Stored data
━━━━━━━━━━━━━━━━━━━━

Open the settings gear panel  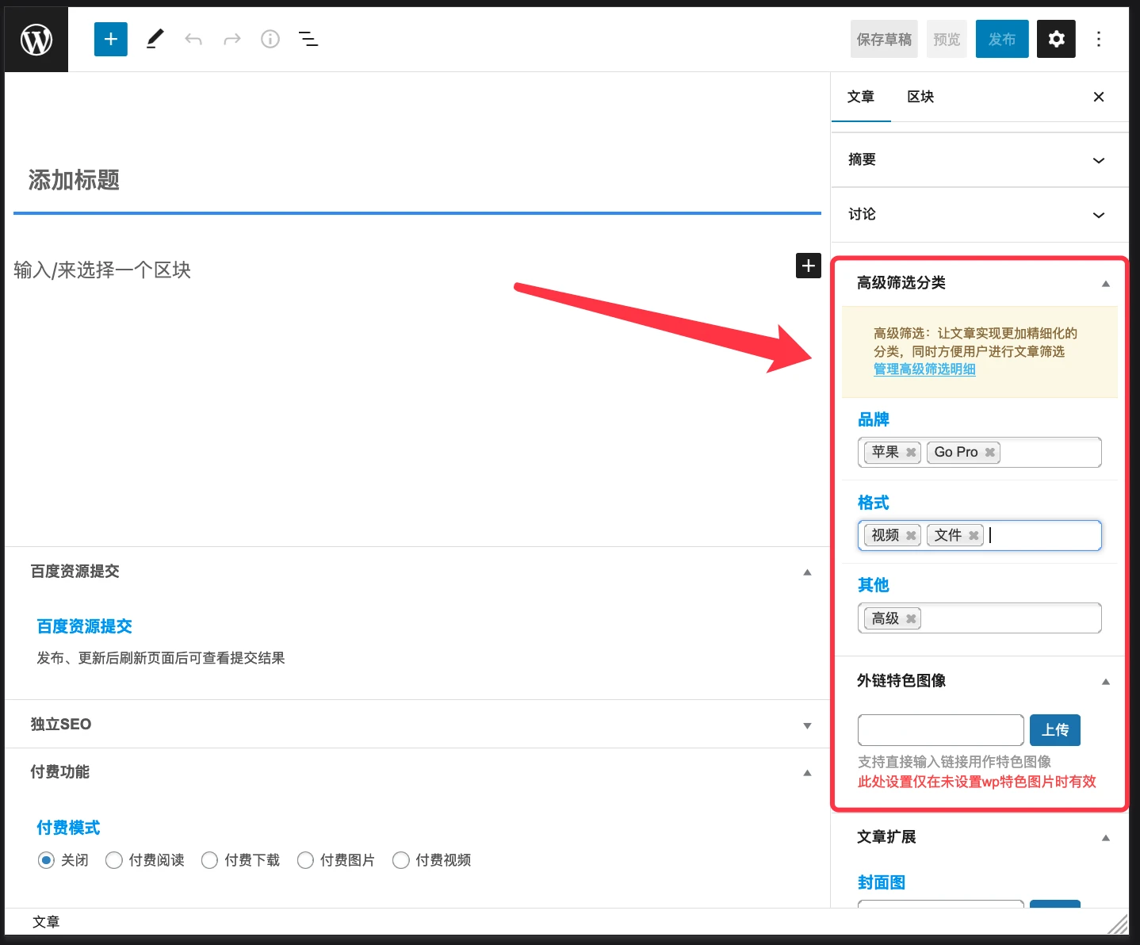click(x=1056, y=39)
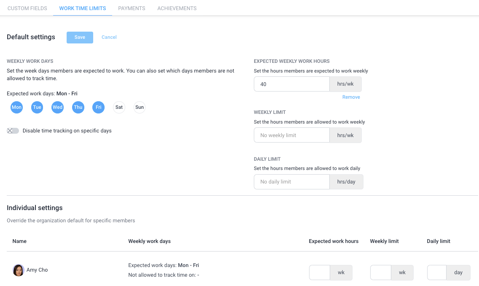479x286 pixels.
Task: Enable Saturday as a work day
Action: point(119,107)
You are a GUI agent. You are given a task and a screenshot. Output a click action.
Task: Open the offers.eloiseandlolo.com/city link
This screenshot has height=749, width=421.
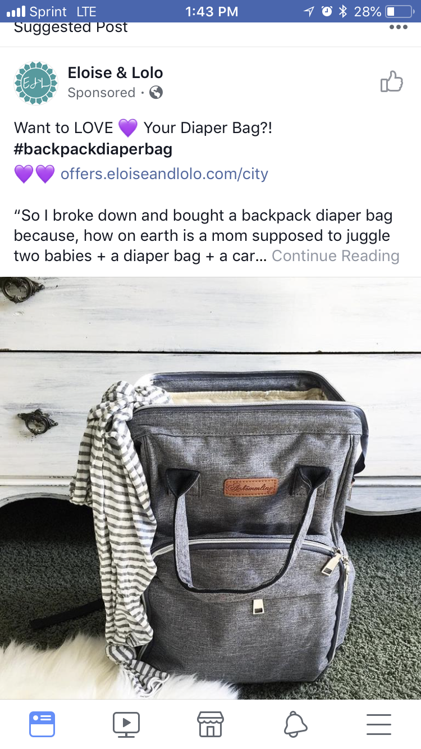coord(164,174)
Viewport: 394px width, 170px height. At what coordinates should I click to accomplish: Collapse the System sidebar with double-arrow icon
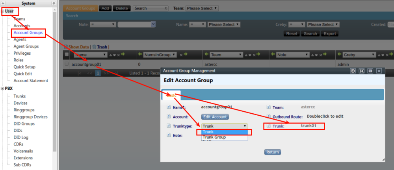tap(3, 3)
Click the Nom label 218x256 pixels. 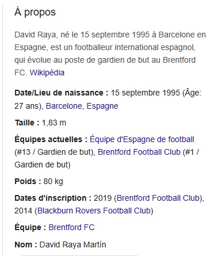(26, 244)
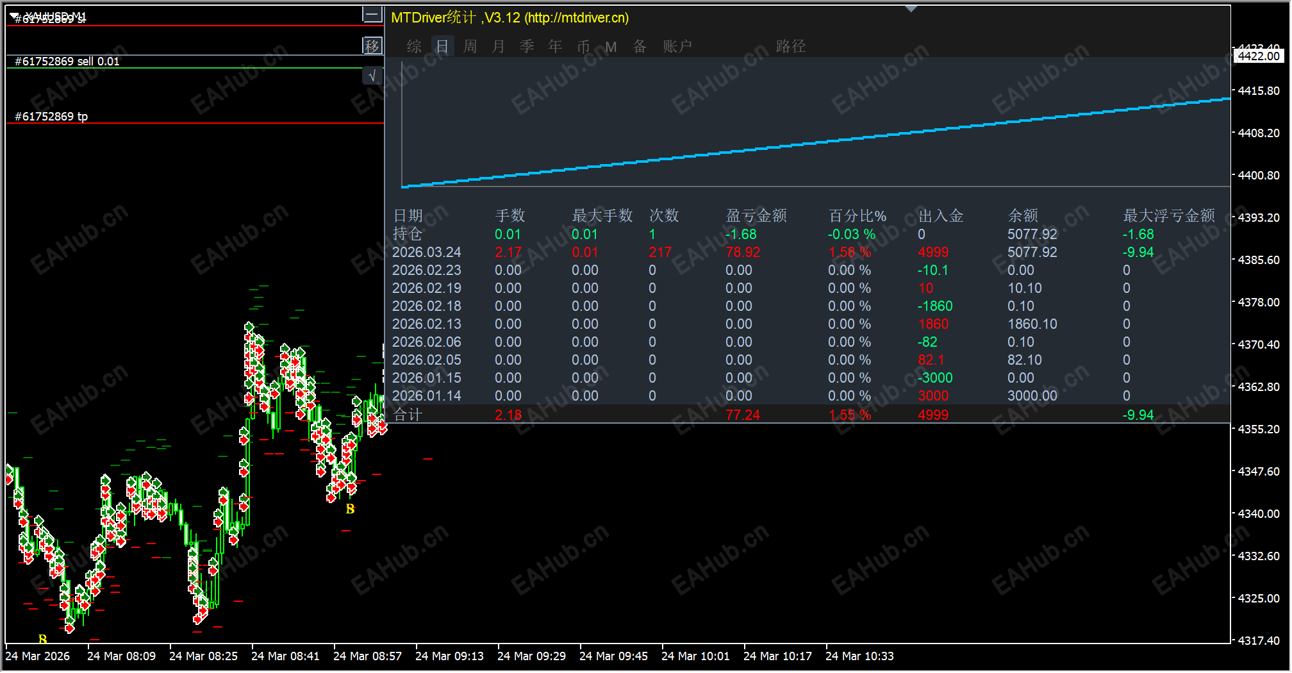Show the 季 quarterly statistics

(527, 46)
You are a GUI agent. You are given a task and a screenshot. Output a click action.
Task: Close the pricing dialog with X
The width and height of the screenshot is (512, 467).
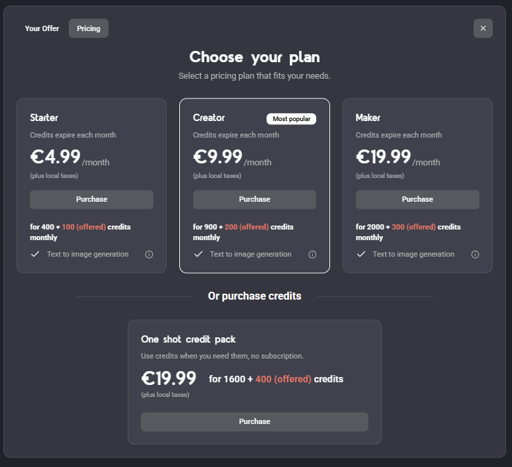(x=483, y=28)

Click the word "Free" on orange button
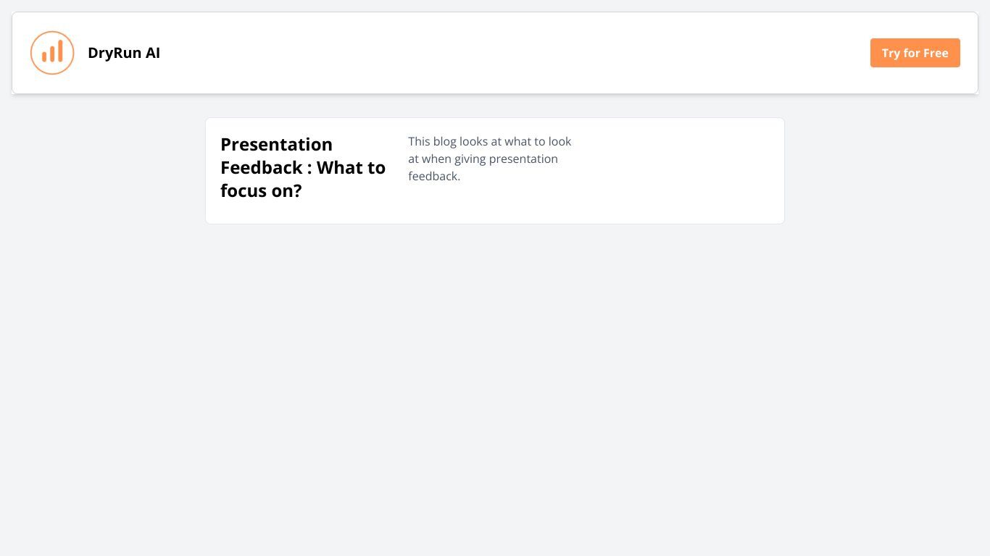pyautogui.click(x=936, y=53)
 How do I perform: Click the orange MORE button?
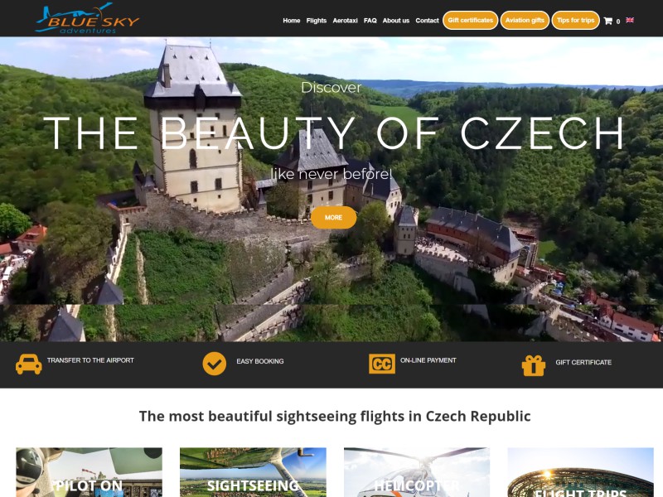point(334,217)
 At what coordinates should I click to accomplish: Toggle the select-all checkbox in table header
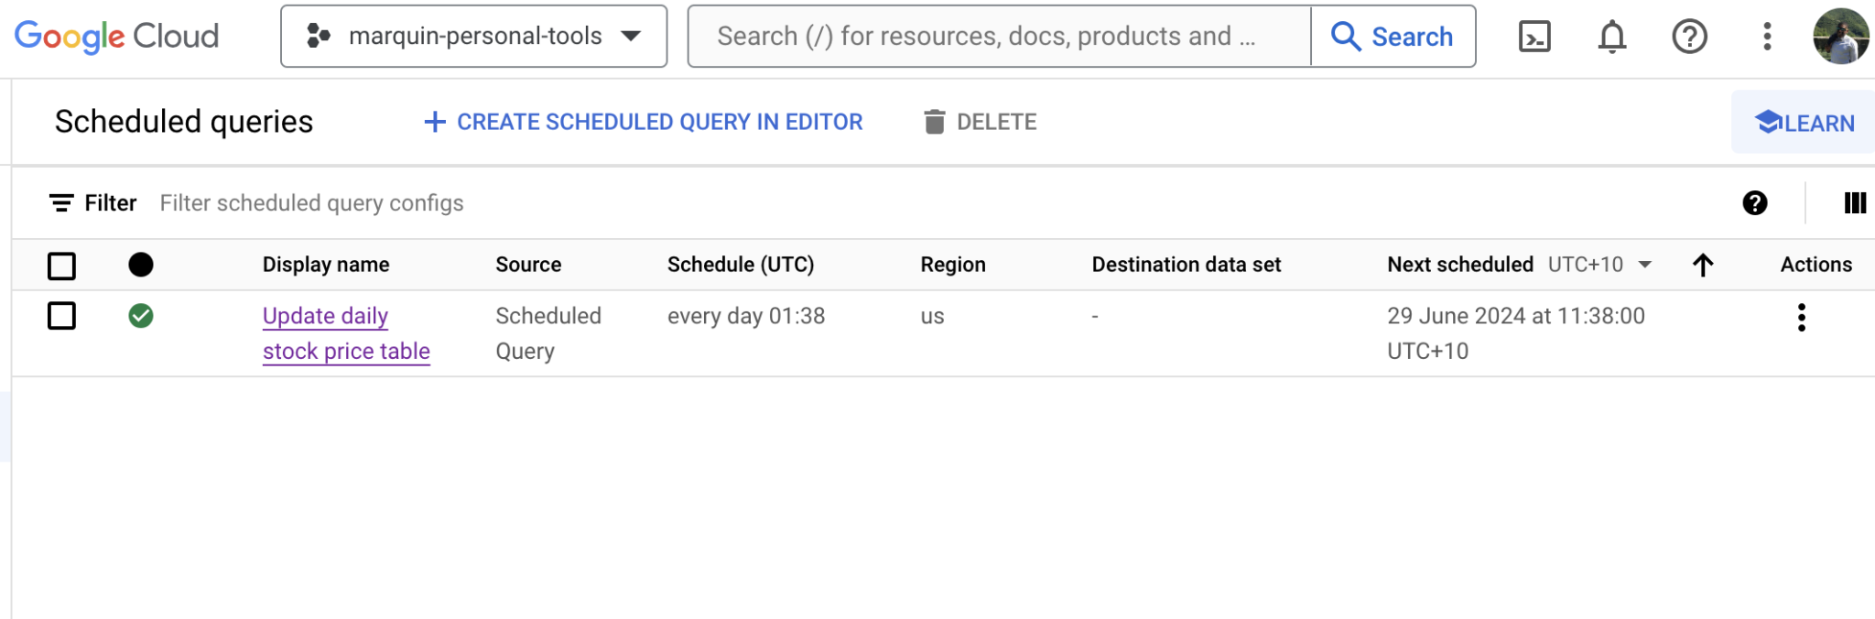tap(61, 266)
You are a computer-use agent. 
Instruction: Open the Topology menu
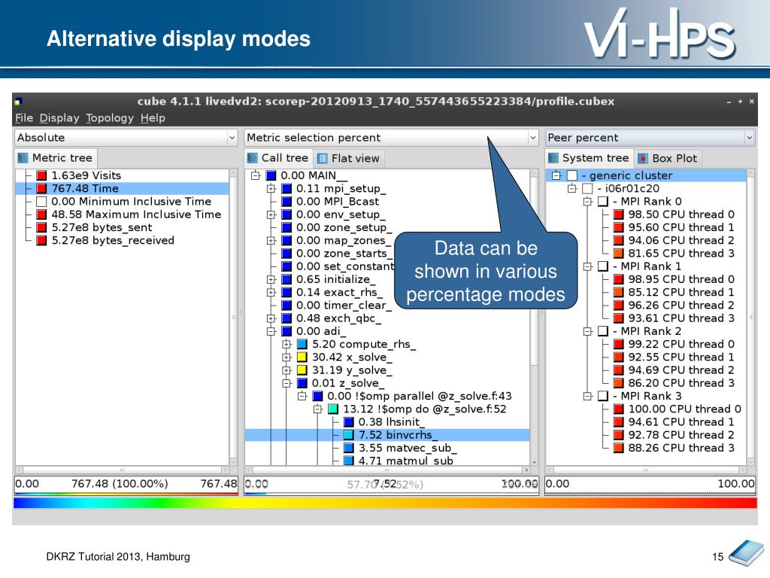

━━━━━━━━━━━━━━━━━━━━

Your instructions - Reproduce the lines from the line containing "How do I perform: Click" through the end of the records above, exactly and inclusively, omitting pictures.

Task solution -
 How do I perform: Click the orange MORE button?
point(334,217)
 At what coordinates should I click to accomplish: Toggle the select-all checkbox in table header
tap(61, 266)
You are a computer-use agent. 
Instruction: Open the Topology menu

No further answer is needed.